--- LISTING ---

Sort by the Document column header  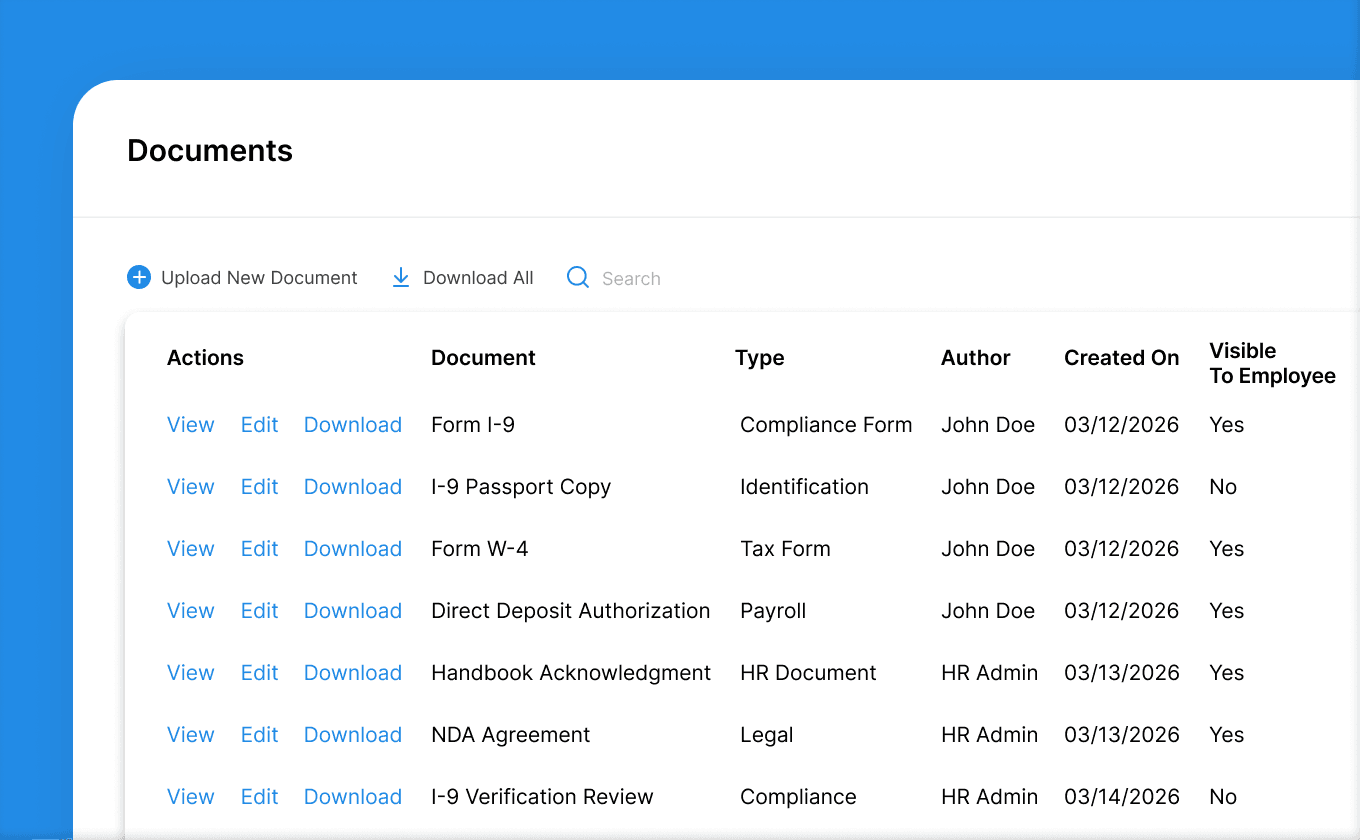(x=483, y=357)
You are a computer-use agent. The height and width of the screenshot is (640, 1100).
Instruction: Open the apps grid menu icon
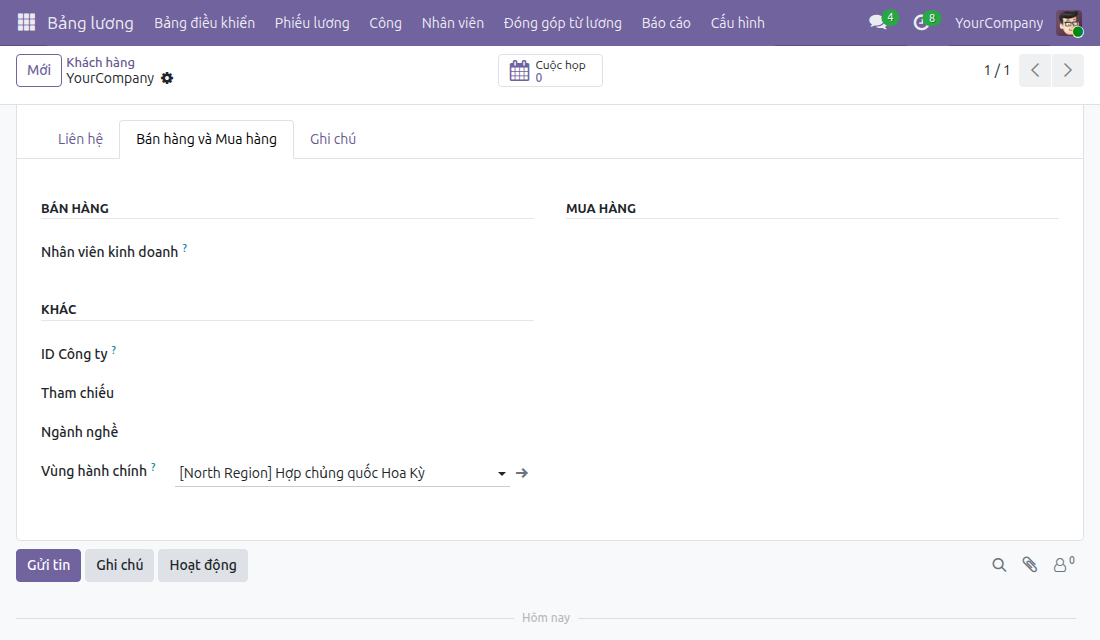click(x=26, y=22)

---
--- LISTING ---

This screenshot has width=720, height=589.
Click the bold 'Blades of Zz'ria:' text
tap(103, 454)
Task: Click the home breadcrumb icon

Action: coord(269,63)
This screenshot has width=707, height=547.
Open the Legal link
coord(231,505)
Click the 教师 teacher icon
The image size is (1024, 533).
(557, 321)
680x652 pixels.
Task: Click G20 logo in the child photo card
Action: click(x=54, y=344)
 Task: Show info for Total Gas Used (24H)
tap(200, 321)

---
--- LISTING ---

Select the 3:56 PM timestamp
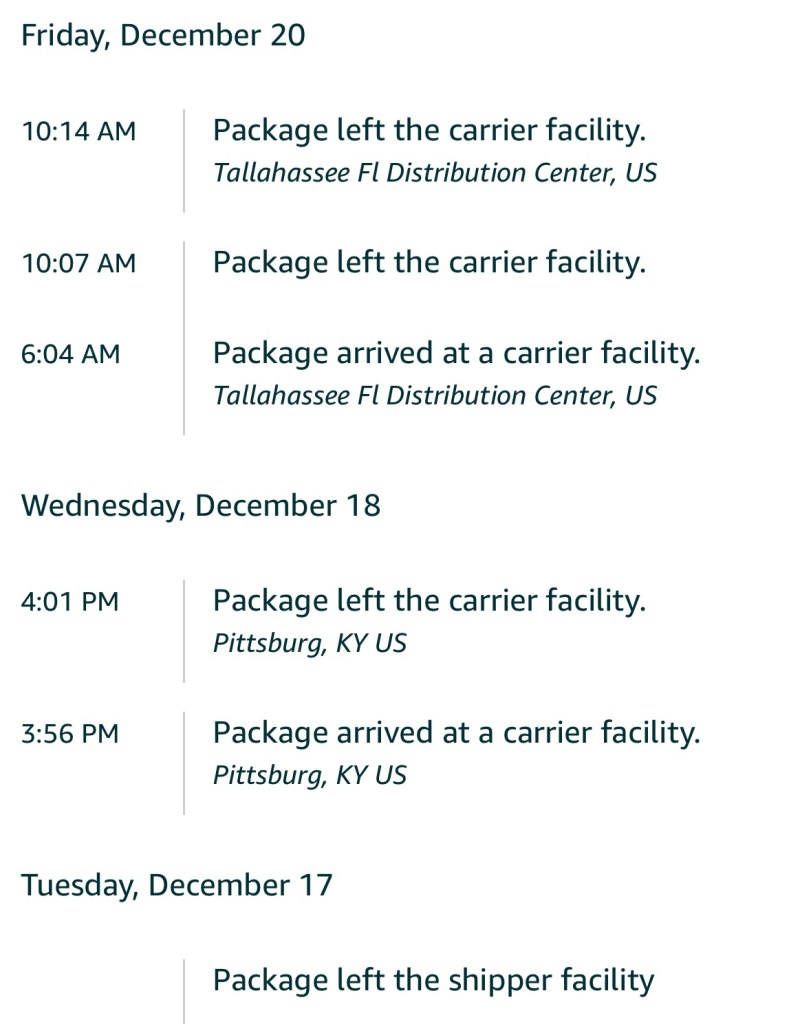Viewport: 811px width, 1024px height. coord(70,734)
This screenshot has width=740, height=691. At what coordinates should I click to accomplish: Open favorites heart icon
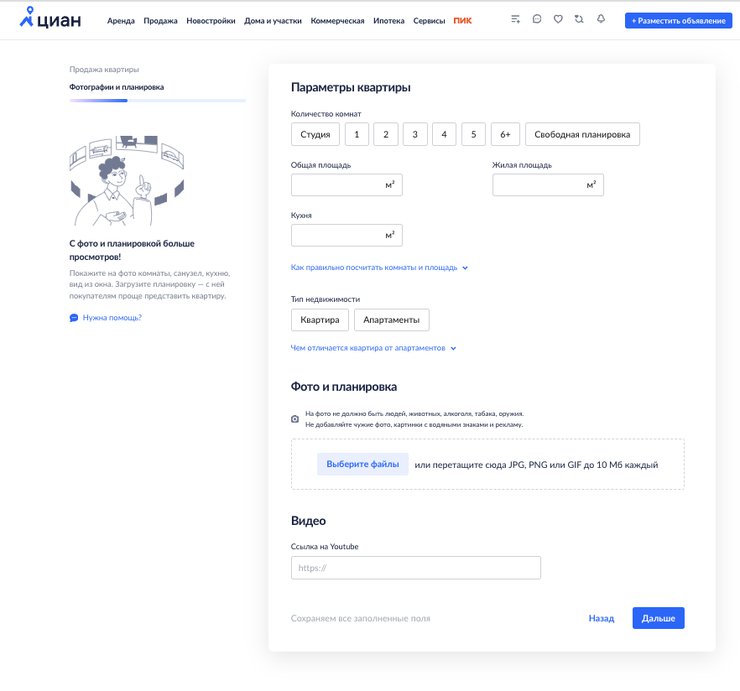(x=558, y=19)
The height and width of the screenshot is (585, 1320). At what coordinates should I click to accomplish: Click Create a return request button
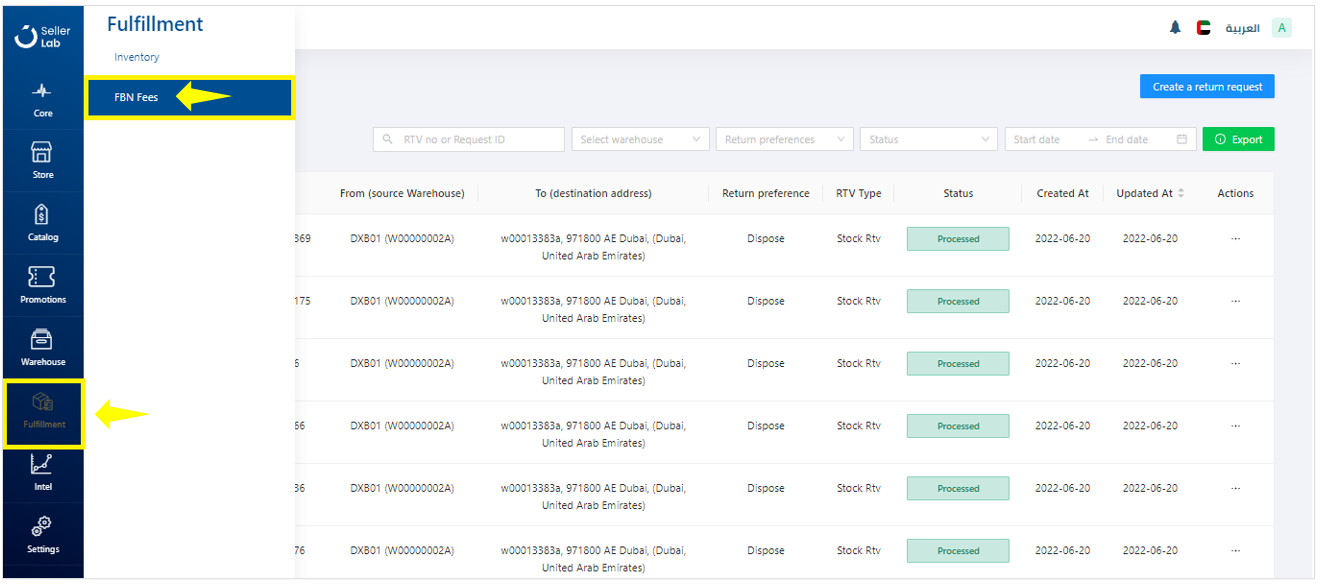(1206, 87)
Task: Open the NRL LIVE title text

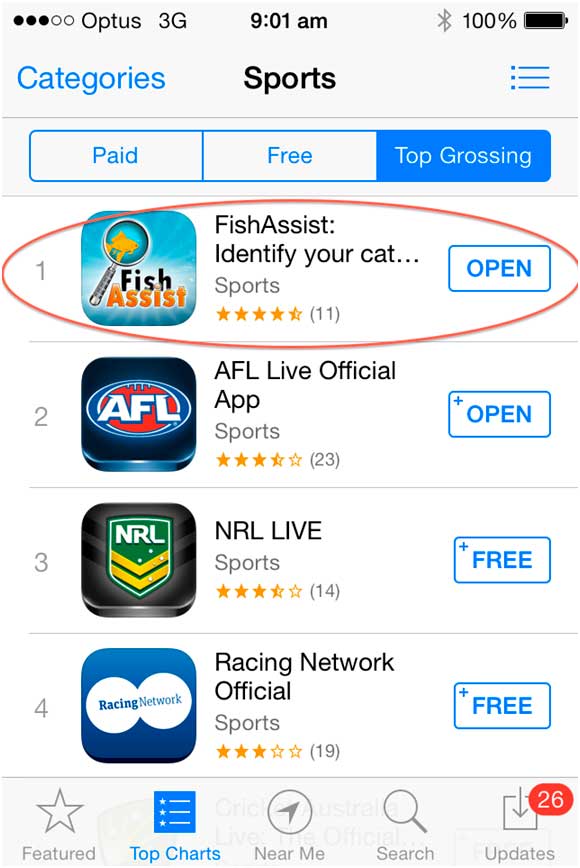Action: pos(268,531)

---

#### CHALLENGE:
Give the items above as a JSON list of strings, one per line with blank lines left out, starting at the line containing "This screenshot has width=707, height=547." and ending at the line containing "tap(200, 321)".

#### RESPONSE TO THIS EXERCISE:
[
  "This screenshot has width=707, height=547.",
  "Open the Legal link",
  "coord(231,505)",
  "Click the 教师 teacher icon",
  "The image size is (1024, 533).",
  "(557, 321)",
  "680x652 pixels.",
  "Task: Click G20 logo in the child photo card",
  "Action: click(x=54, y=344)",
  " Task: Show info for Total Gas Used (24H)",
  "tap(200, 321)"
]